San Jose State University


Primes and Twin Primes


Wednesday, April 23, 2008

7:00 -- 8:00 PM

008 Kemeny Hall


Abstract: I will talk about my recent work with Pintz and Yildirim where we proved that there are infinitely many pairs of primes much closer together than the average spacing between consecutive primes. This is still a long way from proving the ultimate conjecture that there are infinitely many pairs of primes differing by 2 -- The Twin Prime Conjecture. However, conditionally we are able to nearly come to grips with twin primes, and perhaps a proof is no longer out of reach.

 Usually mathematical research is a private activity generating no publicity, but this work was an exception.

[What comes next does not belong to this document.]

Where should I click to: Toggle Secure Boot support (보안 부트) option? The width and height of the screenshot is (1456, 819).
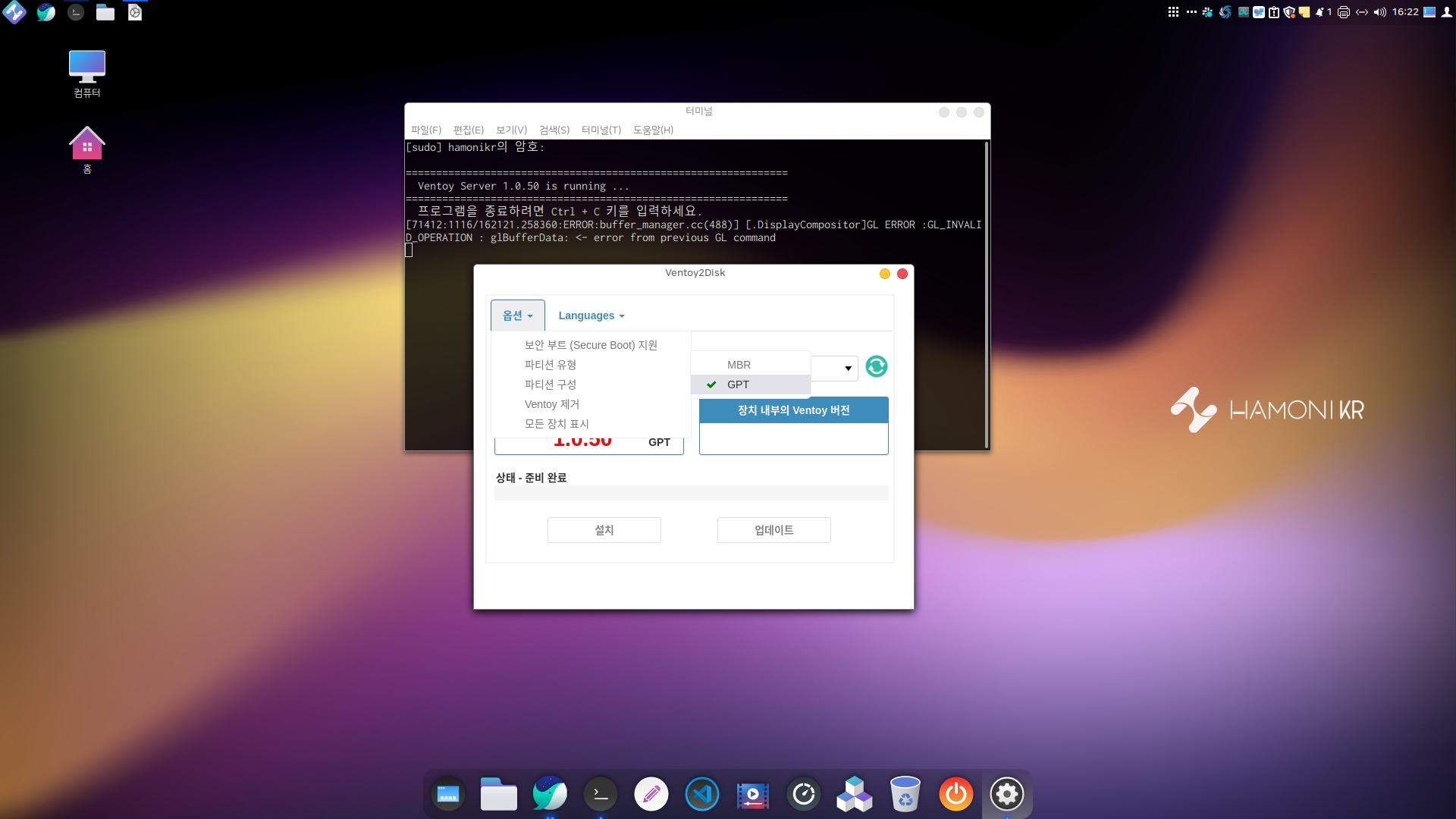pyautogui.click(x=590, y=345)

The initial work of Yildirim and me generated wide attention for a month before a mistake was discovered by Granville and Soundararajan.  Our proof crashed and burned, which did however generate further publicity. A new proof unexpectedly emerged with Pintz's help, and this generated a third and smaller round of publicity.  After the experience with Wiles and Fermat's Last Theorem in the '90s, the press takes this perhaps as the norm in mathematics, but personally I would recommend avoiding this cycle if at all possible.



Note: This talk is for a general audience and will be accessible to undergraduates.

NB: A PDF version of this announcement (suitable for posting) is also available.

Small Gaps Between Primes


Thursday, April 24, 2008

4:00 -- 5:00

007 Kemeny Hall 

(Tea 3:30 PM 300 Kemeny Hall)



Abstract: I will describe the ideas used by Pintz, Yildirim and me to prove the existence of pairs of primes very close together. The main idea is to use an approximation for prime tuples that comes out of sieve theory, and then a simple positivity argument to detect primes.

Note: This talk will be accessible to graduate students.

NB: A PDF version of this announcement (suitable for posting) is also available.


Problems Related to Primes


Thursday, April 24, 2008

2:30 - 3:30 pm

343 Kemeny Hall


Abstract:  I will discuss some questions on primes including large and small gaps, and related questions on almost primes. Recent joint work with Sid Graham, Pintz, and Yildirim provides an explicit solution to some conjectures of Erdos on consecutive values of arithmetic functions.


Note: This talk will be accessible to graduate students.